Wat is de betekenis van Lapper?

2024-04-28
Groot woordenboek der Nederlandse taal

Van Dale Uitgevers (1950)

Lapper

I. m. (-s), 1. iem. die lapt, inz. schoenlapper: Jan de Lapper. 2. knoeier. II. m., (gew.) brede houten spaan waarmee men het vlas zwingelt. III. m. (-s), (gew.) dronkaard.
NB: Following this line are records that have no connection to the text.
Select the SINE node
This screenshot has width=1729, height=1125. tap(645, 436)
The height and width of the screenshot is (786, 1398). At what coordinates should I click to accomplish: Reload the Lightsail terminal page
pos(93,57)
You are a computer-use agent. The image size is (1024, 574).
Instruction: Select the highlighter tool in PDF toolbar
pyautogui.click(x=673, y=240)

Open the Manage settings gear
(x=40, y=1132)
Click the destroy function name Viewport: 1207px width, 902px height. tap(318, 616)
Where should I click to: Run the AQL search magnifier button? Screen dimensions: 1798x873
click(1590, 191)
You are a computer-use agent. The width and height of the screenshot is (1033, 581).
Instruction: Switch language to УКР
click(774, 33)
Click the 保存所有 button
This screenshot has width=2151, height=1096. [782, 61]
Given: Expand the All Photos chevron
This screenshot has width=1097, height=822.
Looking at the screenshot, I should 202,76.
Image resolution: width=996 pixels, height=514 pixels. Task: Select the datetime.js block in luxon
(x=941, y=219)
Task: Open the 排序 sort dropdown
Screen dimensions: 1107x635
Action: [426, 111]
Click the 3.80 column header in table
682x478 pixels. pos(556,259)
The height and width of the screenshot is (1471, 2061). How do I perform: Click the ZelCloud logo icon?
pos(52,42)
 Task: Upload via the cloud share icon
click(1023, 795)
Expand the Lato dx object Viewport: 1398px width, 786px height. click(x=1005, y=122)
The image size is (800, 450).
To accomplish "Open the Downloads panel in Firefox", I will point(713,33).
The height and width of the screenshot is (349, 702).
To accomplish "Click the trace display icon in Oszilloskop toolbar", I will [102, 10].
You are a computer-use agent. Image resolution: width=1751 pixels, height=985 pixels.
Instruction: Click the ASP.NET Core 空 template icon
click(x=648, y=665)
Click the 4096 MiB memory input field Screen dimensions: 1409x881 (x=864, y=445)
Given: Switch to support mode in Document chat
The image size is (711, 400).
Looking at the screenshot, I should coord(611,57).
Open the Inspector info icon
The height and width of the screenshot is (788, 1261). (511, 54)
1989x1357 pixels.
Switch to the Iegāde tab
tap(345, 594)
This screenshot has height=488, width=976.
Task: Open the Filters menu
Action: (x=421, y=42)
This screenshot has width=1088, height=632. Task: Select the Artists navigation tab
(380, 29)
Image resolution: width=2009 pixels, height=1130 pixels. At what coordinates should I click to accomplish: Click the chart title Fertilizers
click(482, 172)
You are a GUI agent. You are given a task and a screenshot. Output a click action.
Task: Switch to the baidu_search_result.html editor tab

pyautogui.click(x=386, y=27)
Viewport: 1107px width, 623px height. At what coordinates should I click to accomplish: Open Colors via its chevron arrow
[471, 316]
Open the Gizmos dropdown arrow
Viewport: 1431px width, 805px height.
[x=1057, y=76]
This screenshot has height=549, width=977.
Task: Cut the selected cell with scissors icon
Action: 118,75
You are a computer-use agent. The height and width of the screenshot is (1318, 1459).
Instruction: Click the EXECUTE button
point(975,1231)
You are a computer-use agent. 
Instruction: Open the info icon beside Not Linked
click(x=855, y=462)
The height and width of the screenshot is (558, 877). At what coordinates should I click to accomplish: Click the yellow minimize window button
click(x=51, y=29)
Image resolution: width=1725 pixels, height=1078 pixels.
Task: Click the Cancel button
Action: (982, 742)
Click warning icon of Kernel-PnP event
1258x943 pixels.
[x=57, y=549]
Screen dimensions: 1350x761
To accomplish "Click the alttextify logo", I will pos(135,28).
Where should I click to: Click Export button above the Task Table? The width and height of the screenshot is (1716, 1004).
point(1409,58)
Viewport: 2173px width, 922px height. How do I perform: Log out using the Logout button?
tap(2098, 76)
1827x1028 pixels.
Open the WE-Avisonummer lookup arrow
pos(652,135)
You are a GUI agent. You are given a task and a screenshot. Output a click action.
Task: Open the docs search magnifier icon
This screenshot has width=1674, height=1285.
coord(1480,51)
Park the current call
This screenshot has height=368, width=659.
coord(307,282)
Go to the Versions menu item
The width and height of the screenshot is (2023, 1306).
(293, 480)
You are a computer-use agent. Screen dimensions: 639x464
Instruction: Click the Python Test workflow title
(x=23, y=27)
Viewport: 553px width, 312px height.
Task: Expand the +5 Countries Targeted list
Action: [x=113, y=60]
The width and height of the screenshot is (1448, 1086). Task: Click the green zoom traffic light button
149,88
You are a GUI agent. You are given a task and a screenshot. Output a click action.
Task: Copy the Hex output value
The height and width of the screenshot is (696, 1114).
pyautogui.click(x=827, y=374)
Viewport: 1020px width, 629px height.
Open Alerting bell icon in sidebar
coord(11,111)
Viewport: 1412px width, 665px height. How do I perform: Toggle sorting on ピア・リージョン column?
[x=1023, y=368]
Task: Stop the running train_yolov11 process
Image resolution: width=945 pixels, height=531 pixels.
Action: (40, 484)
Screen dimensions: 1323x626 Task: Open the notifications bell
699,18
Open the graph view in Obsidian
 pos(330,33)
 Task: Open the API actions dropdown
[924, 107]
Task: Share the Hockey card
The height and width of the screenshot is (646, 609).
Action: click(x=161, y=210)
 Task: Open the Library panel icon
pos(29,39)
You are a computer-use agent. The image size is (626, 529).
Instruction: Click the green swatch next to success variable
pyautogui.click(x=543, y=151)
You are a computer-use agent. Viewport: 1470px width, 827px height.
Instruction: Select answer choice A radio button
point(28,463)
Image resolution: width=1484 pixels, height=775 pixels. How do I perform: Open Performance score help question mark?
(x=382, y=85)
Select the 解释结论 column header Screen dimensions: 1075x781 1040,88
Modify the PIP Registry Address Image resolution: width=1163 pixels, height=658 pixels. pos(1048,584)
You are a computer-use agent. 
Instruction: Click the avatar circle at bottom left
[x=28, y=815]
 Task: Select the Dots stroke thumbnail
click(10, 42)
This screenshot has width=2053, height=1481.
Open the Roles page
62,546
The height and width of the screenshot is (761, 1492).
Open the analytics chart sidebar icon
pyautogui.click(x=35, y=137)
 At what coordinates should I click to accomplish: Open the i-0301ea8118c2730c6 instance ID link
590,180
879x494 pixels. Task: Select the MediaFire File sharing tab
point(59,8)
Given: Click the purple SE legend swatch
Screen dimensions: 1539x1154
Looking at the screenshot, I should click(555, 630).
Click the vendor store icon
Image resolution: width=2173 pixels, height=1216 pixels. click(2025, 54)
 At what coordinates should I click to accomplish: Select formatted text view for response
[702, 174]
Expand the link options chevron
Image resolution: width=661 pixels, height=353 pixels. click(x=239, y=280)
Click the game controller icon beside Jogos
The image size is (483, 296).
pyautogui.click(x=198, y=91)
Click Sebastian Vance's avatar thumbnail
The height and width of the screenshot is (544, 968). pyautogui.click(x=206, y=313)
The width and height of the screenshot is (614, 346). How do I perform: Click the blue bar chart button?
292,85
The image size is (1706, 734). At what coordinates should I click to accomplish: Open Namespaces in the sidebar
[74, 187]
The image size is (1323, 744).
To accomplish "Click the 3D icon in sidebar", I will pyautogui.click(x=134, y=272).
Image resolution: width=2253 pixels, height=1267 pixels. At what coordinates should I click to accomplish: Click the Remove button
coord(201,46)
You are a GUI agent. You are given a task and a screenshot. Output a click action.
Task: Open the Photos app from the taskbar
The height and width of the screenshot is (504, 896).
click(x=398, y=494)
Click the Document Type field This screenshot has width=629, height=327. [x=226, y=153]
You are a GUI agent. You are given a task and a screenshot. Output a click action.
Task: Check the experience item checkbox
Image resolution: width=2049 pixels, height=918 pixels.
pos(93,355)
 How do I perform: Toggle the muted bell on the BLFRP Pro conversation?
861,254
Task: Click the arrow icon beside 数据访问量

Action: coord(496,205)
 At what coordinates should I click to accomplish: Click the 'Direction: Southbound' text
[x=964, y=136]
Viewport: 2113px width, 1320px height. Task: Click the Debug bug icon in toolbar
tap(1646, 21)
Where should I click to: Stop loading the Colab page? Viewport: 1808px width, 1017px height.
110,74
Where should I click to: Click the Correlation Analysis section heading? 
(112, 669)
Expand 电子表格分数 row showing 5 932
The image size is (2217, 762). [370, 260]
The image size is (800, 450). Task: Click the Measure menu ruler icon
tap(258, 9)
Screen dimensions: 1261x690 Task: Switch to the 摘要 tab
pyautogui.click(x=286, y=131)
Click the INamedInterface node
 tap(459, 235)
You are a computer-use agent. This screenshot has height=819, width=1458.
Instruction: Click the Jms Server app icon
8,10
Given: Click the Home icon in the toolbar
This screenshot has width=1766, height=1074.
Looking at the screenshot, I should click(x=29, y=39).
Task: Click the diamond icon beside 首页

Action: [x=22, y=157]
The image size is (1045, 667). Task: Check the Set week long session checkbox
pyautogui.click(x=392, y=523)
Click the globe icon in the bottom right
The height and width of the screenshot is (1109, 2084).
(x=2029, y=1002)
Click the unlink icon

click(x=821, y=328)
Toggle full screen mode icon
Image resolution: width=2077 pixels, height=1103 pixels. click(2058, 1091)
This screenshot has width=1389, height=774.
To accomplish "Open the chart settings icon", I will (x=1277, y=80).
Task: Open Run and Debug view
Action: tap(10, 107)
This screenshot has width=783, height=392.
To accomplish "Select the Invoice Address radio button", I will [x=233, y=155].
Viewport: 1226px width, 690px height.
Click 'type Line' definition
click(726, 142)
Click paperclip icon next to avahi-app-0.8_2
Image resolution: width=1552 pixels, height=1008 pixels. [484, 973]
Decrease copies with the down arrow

IV. m. (-s), gew. naam voor een soort van snip (Limnocryptes gallinula).

2024-04-28
Verklarend handwoordenboek der Nederlandse taal

M. J. Koenen's (1937)

lapper

m. lappers (iem., die lapt; ook: knoeier): Jan de lapper; zie schoenlapper.

2024-04-28
Modern Woordenboek

Jozef Verschueren (1930)

lapper

('lappər) m. (-s) 1. Eig. iemand die lapt : ketel-, schoenlapper; Jan de -. 2. Metf. knoeier.

2024-04-28
Groot woordenboek der Nederlandsche taal

J.H. van Dale (1898)

Lapper

1. Lapper m. (-s), iem. die lapt, inz. schoenlapper. LAPSTER, v. (-s). 2. Lapper m. (-s), gew. naam voor de kleinste soort van snip, ook bokje geheeten (limnocryptes gallinula).

2024-04-28
Winkler Prins

Anthony Winkler Prins (1870)

Lapper

Lapper (Jan de), een Nederlandsch zeeheld, was omstreeks het midden der 17de eeuw schoenlapper te Haarlem. Vervolgens volbragt hij onderscheidene togten ter zee, en gedroeg zich zóó dapper, dat de Staten hem eene gouden keten en vijfduizend gulden vereerden, terwijl hij tevens het bevel ontving over de „Maarseveen”, een nieuw schip van 44 stukken....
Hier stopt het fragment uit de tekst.